### PAGE ###

So, how was it possible to have threaded writes? The trick is that in HNSW inserts, a lot of time is spent looking for neighbors candidates. So writes are split into a reading-half and commit-half, only the second needs a write lock, and there are a few tricks to make sure that the candidates we accumulated during the first part are discarded if the HNSW changed in the meantime, and some nodes may no longer be valid. There is, however, another problem. What about the user deleting the key, while background threads are working on the value? For this scenario, we have a function that waits for background operations to return before actually reclaiming the object. With these tricks, it is easy to get 50k ops/sec on real world vector workloads, and these are numbers I got from redis-benchmark itself, with all the overhead involved. The raw numbers of the flat HNSW library itself are much higher.

## Scaling memory: reclaiming it properly

Before talking about how to scale HNSWs into big use cases with multiple instances involved, and why Redis Vector Sets expose the actual data structure in the face of the user (I believe programmers are smart and don’t need babysitting, but it’s not *just* that), I want to go back and talk again about memory, because there is an interesting story to tell about this specific aspect.

Most HNSWs implementations are not able to reclaim memory directly when you delete a node from the graph. I believe there are two main reasons for that:

1. People misunderstand the original HNSW paper in a specific way: they believe links can be NOT reciprocal among neighbors. And there is a specific reason why they think so.

2. The paper does not say anything about deletion of nodes and how to fix the graph after nodes go away and we get missing links in the “web” of connections.

The first problem is a combination (I believe) of lack of clarity in the paper and the fact that, while implementing HNSWs, people face a specific problem: when inserting a new node, and good neighbors are searched among existing nodes, often the candidates already have the maximum number of outgoing links. What to do, in this case? The issue is often resolved by linking unidirectionally from the new node we are inserting to the candidates that are already “full” of outgoing links. However, when you need to delete a node, you can no longer resolve all its incoming links, so you can’t really reclaim memory. You mark it as deleted with a flag, and later sometimes there is some rebuilding of the graph to “garbage collect” stale nodes, sometimes memory is just leaked.

So, to start, my implementation in Redis does things differently by forcing links to be bidirectional. If A links to B, B links to A. But, how to do so, given that A may be busy? Well, this gets into complicated territory but what happens is that heuristics are used in order to drop links from existing nodes, with other neighbors that are well connected, and if our node is a better candidate even for the target node, and if this is not true there are other ways to force a new node to have at least a minimal number of links, always trying to satisfy the small world property of the graph.

This way, when Redis deletes a node from a Vector Set, it always has a way to remove all the pointers to it. However, what to do with the remaining nodes that now are missing a link? What I do is to create a distance matrix among them, in order to try to link the old node neighbors among them, trying to minimize the average distance. Basically for each pair of i,j nodes in our matrix, we calculate how good is their connection (how similar their vectors are) and how badly linking them affects the *remaining* possible pairs (since there could be elements left without good pairs, if we link two specific nodes). After we build this matrix of scores, we then proceed with a greedy pairing step.

This works so well that you can build a large HNSW with millions of elements, later delete 95% of all your elements, and the remaining graph still has good recall and no isolated nodes and so forth.

That is what I mean when I say that there is space in HNSWs for new papers to continue the work.

### STORED DATA ###

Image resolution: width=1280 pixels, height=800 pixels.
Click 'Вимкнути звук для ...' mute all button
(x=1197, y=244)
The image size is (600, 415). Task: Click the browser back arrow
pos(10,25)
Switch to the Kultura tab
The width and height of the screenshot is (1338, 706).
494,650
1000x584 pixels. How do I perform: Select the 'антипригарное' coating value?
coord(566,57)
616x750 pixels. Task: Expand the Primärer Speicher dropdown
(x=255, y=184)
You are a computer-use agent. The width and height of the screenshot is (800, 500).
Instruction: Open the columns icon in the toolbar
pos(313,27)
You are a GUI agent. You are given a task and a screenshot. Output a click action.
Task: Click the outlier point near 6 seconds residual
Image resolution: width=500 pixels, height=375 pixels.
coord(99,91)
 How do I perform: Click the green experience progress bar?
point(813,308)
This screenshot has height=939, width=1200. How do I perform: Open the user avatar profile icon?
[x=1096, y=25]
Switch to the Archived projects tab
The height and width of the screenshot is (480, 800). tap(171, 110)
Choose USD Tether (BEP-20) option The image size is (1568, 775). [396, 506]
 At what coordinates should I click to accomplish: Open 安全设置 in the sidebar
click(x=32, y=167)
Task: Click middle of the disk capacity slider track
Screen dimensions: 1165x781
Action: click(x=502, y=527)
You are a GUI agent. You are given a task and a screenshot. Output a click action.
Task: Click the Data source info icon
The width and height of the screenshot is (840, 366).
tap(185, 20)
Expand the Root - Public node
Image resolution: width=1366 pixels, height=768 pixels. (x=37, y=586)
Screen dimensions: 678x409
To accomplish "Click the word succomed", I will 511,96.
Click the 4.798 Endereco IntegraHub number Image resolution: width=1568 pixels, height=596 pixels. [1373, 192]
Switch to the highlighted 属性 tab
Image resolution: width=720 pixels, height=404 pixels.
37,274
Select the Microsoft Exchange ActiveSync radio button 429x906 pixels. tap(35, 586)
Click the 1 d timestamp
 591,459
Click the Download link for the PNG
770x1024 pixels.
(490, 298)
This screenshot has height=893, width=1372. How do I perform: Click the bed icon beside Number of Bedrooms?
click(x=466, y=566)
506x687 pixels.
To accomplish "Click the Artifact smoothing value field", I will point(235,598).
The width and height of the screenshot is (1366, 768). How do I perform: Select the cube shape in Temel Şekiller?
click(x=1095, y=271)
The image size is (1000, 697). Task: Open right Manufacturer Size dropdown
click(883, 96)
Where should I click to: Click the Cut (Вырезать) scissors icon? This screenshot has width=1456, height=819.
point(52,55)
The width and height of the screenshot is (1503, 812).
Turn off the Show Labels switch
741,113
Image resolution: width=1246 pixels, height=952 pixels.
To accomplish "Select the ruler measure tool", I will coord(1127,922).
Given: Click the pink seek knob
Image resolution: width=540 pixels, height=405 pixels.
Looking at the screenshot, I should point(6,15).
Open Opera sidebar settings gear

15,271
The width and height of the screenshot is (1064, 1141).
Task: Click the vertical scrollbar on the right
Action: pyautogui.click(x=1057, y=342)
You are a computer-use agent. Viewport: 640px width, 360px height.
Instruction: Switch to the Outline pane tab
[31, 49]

###

# [SHORT PROBLEM]
From the Redis HNSW text, extract word for word the passage running from "This way, when" to "greedy pairing step.".

# [EXERCISE RESULT]
This way, when Redis deletes a node from a Vector Set, it always has a way to remove all the pointers to it. However, what to do with the remaining nodes that now are missing a link? What I do is to create a distance matrix among them, in order to try to link the old node neighbors among them, trying to minimize the average distance. Basically for each pair of i,j nodes in our matrix, we calculate how good is their connection (how similar their vectors are) and how badly linking them affects the *remaining* possible pairs (since there could be elements left without good pairs, if we link two specific nodes). After we build this matrix of scores, we then proceed with a greedy pairing step.